Linux Kernel CVE-2026-23111: nf_tables Use-After-Free Enables Container Escape and Root Privilege Escalation

A critical use-after-free vulnerability in the Linux kernel’s nf_tables netfilter subsystem has a publicly available proof-of-concept exploit as of 9 June 2026. CVE-2026-23111 allows a local unprivileged user to corrupt kernel memory and gain root privilege — and in containerised environments, to break out of container isolation entirely, accessing the host kernel and any co-tenant containers.

Vulnerability Details

nf_tables is the Linux kernel’s modern packet filtering subsystem, introduced as a replacement for iptables. It is used extensively in enterprise Linux deployments for firewall rules, NAT, and traffic shaping — and is the default firewall backend in many Linux distributions including Debian, Ubuntu, RHEL 9, and derivatives.

CVE-2026-23111 is a use-after-free in the nf_tables rule transaction path. During a concurrent modification of nf_tables rules, a freed memory object can be accessed by the kernel’s transaction handler, resulting in type confusion and eventual arbitrary code execution in kernel context.

CVSS score: 7.8 (High).

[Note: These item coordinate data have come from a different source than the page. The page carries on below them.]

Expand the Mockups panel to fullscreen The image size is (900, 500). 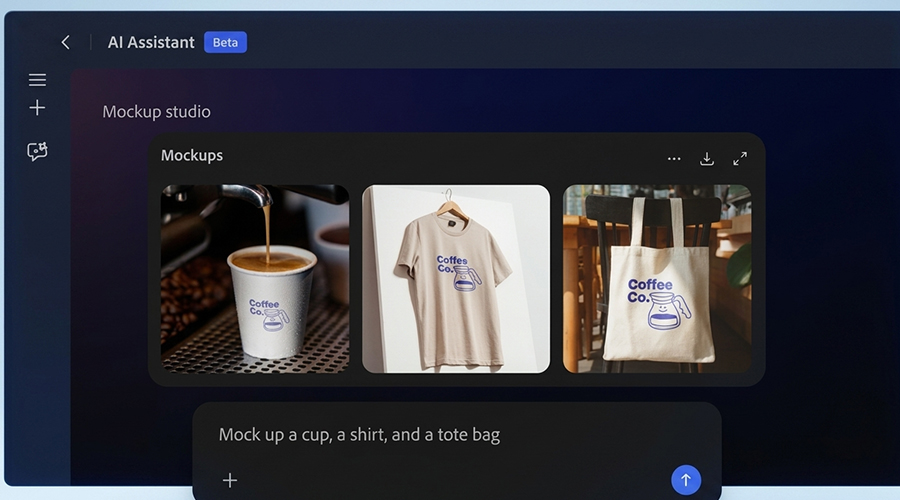click(x=740, y=159)
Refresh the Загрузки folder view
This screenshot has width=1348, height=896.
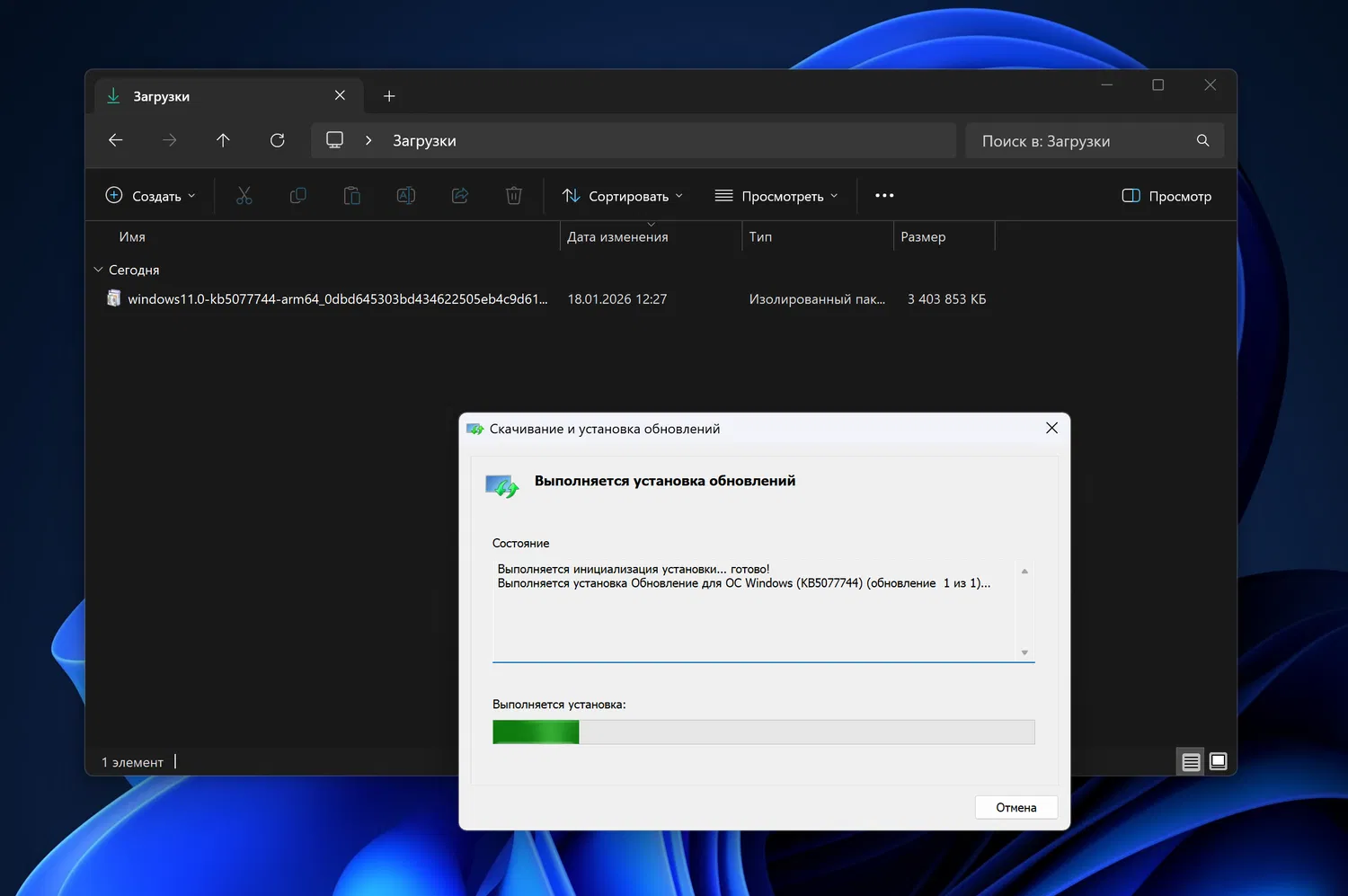point(278,140)
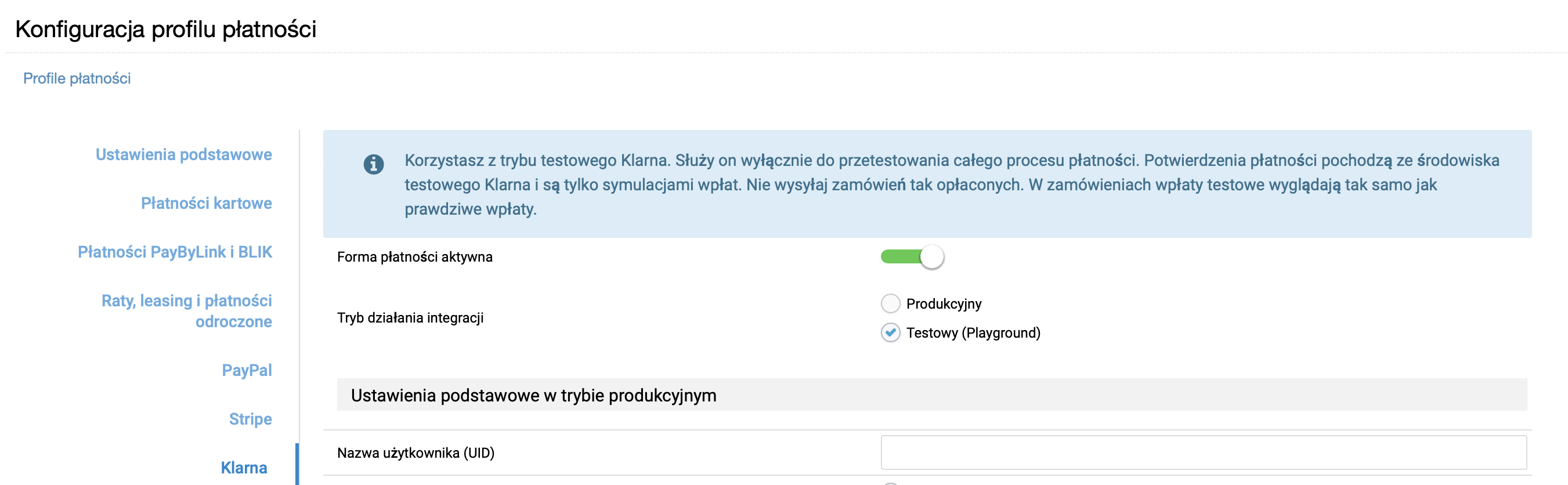Click the Nazwa użytkownika (UID) label
The width and height of the screenshot is (1568, 485).
click(416, 453)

Local access vector, no privileges, no user interaction. Impact: complete integrity and confidentiality compromise of the affected host.

Affected versions: Linux kernel 5.15 through 6.10. Kernel 6.11 and later include the upstream fix. Most enterprise Linux distributions are in the affected range:

• Ubuntu 22.04 LTS (kernel 5.15)
• Ubuntu 24.04 LTS (kernel 6.8)
• Debian 12 Bookworm (kernel 6.1)
• RHEL 9 and derivatives (kernel 5.14-based)
• SLES 15 SP5/SP6

Not affected: Systems where nf_tables is disabled via kernel command line (nft_tables.enabled=0) or where the NFT_NEW_TABLE capability is restricted.

Container Escape Significance

The most critical aspect of CVE-2026-23111 in enterprise environments is the container escape vector. Container isolation in Linux is implemented primarily through kernel namespaces and cgroups — not through separate privilege domains. A local privilege escalation to root in the host kernel breaks container boundaries entirely.

In containerised environments (Kubernetes, Docker Swarm, bare-metal container deployments):

1. An attacker with code execution in any container on the node can trigger CVE-2026-23111
2. Escalation to root on the host provides access to all container filesystems, secrets mounted as volumes, and service account tokens
3. From the host, the attacker can access the Kubernetes API (if credentials are available) or pivot to adjacent nodes

This makes CVE-2026-23111 particularly dangerous in multi-tenant Kubernetes environments where containers from different workloads or tenants share the same kernel.

Exploitation Requirements

The public proof-of-concept requires:

• Local user access (any unprivileged shell on the target system)
• Kernel compiled with nf_tables support (standard in all major distributions)
• No special capabilities required — standard unprivileged user account is sufficient

This means any user account compromise — through web application exploitation, exposed service, or credential theft — is sufficient to trigger a full host compromise via CVE-2026-23111.

Recommended Actions

Patch: Apply the kernel update from your distribution’s security repository as soon as available. Most major distributions published advisories alongside the PoC release on 9 June:

• Ubuntu: apt-get update && apt-get install linux-image-generic (USN pending at time of writing; apply when released)
• RHEL/CentOS Stream/AlmaLinux/Rocky: dnf update kernel
• Debian: apt-get update && apt-get install linux-image-amd64

Mitigation (pending patch): Disable nf_tables if not required for active firewall rules:

# Check if nf_tables is in use for active rules
nft list ruleset
# If no rules are active, unload the module
modprobe -r nf_tables
# Prevent autoload
echo "install nf_tables /bin/true" > /etc/modprobe.d/disable-nftables.conf

Note: If nf_tables is used for active firewall rules (common on systems using firewalld or ufw with nftables backend), this mitigation is not applicable without replacing the firewall rule set.

Kubernetes environments: Prioritise patching nodes in multi-tenant clusters. If immediate patching is not feasible, consider restricting workloads on shared nodes to trusted workloads only until the patch is applied.

Detection: Monitor for unusual privilege escalation patterns — unexpected setuid executions, processes spawning as root from non-root parent processes, or unexpected writes to /etc/passwd, /etc/shadow, or cron directories. eBPF-based runtime security tools (Falco, Tetragon) will detect the post-exploitation pattern if the rule set includes privilege escalation detection.